Okay, that’s more than three, but you get the gist, right? This book has turned my head. Usually I get sniffy and apathetical towards anything with a ‘period/historical’ tag. Unless it’s on telly. Because, I think I have a real problem with not having enough detachment from my current surroundings to relate properly to another era. I’m better with televisual things because they’re straight in my face, so to speak.
Not so with ‘The Unseen’.
I can’t tell you the last time I got so involved in a book so quickly and so effortlessly. Because there hasn’t been a time. I couldn’t just see the characters and watch their lives unfurl as cinematic pictures in my head, smell the canal and the wildflowers, feel the awkwardness and the rigidity of the times, I was actually there. Living with these people. This is a pure delight from start to finish. And what a finish.
The title gives nothing away. Neither does the cover picture. In fact quite the opposite. There I was, expecting to be a bit scared and a bit ignorant of the language of the time, but I couldn’t have been more wrong.

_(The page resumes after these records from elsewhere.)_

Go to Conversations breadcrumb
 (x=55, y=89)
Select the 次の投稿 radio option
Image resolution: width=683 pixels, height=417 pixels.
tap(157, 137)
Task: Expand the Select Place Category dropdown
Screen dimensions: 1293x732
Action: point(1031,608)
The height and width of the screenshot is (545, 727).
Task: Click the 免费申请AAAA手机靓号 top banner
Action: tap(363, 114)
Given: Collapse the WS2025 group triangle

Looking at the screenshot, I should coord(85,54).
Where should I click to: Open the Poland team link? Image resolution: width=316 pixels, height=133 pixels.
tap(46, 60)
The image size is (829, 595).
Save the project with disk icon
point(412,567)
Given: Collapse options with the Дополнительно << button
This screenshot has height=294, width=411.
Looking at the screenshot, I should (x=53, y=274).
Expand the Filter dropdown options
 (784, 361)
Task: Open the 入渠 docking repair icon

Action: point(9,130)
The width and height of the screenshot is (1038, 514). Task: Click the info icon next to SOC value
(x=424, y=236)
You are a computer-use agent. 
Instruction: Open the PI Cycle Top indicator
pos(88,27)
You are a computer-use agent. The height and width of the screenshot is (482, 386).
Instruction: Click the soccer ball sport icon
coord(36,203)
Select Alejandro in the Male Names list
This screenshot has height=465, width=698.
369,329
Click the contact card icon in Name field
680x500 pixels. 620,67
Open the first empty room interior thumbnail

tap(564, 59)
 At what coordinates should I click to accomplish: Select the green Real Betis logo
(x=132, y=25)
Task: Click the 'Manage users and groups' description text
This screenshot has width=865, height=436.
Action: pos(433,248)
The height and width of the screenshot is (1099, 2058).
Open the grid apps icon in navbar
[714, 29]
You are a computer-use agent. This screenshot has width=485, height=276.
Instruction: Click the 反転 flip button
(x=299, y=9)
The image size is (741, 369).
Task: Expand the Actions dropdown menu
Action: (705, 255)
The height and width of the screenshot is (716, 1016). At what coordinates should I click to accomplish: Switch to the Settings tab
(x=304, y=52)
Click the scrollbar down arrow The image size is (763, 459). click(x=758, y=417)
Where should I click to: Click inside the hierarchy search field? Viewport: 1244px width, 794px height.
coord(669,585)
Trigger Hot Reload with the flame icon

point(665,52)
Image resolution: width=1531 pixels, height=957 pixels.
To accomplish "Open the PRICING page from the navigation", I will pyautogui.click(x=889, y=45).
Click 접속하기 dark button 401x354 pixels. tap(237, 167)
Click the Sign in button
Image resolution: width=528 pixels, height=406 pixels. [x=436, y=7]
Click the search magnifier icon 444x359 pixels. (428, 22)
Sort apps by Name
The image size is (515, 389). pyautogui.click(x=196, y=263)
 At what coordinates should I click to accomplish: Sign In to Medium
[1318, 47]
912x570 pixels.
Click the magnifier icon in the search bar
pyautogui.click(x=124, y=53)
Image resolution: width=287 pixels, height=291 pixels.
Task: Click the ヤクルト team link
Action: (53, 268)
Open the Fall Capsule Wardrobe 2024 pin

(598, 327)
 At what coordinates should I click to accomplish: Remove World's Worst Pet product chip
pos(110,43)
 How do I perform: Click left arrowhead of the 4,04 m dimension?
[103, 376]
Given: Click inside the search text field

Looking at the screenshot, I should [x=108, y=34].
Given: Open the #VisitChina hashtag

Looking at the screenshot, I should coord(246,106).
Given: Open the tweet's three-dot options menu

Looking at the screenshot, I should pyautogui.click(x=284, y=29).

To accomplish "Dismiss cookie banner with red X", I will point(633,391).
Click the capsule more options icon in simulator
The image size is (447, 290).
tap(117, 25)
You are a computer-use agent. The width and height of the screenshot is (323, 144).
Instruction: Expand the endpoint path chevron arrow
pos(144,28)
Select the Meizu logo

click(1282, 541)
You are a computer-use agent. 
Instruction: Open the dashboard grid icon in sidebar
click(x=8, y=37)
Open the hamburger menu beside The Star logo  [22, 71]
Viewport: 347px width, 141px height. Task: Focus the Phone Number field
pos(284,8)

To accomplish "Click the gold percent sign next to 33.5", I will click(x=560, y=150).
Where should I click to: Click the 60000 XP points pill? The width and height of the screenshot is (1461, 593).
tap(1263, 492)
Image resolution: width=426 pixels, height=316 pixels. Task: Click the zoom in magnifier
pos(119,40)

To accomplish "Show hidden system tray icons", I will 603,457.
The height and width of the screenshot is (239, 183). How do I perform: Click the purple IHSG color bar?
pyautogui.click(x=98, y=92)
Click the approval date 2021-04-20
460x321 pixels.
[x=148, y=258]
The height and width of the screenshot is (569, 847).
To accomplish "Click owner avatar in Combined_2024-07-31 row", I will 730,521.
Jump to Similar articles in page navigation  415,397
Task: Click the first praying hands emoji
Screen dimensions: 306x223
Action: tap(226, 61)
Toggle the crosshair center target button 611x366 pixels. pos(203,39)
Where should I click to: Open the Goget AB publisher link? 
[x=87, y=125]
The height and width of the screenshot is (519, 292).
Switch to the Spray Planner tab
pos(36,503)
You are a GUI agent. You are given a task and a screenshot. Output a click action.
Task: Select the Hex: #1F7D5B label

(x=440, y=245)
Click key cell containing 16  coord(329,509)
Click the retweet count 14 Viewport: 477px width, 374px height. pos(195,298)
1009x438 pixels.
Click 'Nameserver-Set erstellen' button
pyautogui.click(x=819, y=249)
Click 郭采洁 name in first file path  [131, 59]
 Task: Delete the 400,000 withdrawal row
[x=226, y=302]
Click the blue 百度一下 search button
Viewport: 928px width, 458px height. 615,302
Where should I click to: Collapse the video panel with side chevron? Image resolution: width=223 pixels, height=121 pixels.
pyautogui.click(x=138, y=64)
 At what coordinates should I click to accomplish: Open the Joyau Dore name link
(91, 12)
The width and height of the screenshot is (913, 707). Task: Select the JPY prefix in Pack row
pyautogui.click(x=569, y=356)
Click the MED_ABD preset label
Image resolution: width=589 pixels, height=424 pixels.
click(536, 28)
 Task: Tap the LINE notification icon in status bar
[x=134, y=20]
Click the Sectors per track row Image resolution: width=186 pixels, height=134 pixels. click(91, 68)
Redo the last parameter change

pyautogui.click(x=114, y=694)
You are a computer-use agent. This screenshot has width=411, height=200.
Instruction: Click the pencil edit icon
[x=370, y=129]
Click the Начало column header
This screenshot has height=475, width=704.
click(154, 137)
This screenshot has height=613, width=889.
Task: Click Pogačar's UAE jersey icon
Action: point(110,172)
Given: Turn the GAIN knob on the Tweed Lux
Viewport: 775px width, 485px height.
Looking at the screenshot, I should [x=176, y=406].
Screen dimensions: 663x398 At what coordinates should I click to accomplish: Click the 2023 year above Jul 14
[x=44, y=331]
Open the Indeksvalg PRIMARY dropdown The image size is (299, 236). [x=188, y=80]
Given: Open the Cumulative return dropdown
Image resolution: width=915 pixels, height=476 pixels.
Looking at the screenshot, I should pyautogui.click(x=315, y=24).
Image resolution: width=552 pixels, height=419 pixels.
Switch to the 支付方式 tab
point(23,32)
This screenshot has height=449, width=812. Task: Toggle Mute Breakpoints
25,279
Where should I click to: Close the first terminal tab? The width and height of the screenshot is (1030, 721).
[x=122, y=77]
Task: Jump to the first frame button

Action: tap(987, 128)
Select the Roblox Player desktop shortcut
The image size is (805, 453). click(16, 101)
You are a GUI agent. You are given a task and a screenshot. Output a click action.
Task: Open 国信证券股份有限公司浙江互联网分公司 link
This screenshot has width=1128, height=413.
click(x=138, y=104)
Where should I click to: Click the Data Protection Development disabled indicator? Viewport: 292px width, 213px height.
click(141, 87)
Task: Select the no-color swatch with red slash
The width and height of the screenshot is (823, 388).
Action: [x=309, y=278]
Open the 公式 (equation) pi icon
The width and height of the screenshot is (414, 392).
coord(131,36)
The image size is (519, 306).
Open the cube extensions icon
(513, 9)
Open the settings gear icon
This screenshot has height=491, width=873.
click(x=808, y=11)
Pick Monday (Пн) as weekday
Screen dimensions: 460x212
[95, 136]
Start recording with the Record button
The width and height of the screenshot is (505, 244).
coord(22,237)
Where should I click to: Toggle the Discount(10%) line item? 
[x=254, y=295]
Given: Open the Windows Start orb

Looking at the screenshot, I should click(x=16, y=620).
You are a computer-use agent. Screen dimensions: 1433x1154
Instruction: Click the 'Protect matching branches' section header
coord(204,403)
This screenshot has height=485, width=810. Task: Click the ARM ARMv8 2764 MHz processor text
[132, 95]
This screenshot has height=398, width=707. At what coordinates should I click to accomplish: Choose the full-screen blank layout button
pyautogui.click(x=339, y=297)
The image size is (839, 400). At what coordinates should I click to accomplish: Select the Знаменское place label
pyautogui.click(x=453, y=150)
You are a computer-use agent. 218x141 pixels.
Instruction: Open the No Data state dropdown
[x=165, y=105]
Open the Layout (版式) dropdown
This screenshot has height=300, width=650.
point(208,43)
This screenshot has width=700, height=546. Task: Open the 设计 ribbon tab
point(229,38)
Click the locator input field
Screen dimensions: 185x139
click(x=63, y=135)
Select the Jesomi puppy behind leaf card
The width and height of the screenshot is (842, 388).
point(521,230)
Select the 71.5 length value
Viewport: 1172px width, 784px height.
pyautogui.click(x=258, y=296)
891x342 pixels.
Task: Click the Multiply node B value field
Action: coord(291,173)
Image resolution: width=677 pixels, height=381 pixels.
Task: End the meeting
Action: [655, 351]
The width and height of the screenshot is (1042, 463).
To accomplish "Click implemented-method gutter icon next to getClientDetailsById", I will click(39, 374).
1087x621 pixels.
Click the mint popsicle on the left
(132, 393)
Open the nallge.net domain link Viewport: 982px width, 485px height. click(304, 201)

The story is just so simple and yet so powerful and so evocative of the time that I’m still not sure who I loved the most.
Leah, the heartbroken journalist who is given the chance to write a story of a lifetime (or two) by her Ex.
Cat the fresh-from gaol 19th Century suffragette who somehow knows she wasn’t born be a servant girl.
Hetty, the incredibly patient wife of the uptight, obsessive (about their recent enigmatic Theologist guest) Reverend Canning, or Sophie Bell, the larger-than-life cook of the Canning household.
Following Leah as she traces the story of the 19th Century household, we’re drawn into their suspicions, their desires, their secrets and their quite tragic personal circumstances. ‘The Unseen’ was such a moving, beautifully drawn piece of work which drew me in so completely that I was walking about with it in my head in the real world and actually felt a little bereaved when I knew I was nearing the end.
I shall be ordering Katherine’s last novel, The Legacy, on the strength of this lovely writing.
And now I’m a Historical convert. Something I never thought I’d hear myself saying.
Oh, and I should say a massive THANK YOU to the lovely Virtual Victorian, Essie Fox, for drawing my (winning) name out of the competition hat and posting me this fabulous book - serendipity.
3 comments:
Are the books you review/read real or Kindle versions?
I love your new blog look!
John... Kindle... Kindle? I'm still a good old-fashioned type-on-paper kinda girl but I also never say 'never'!
Suz, thanks - just another little procrastination tool - and a 2nd Birthday update!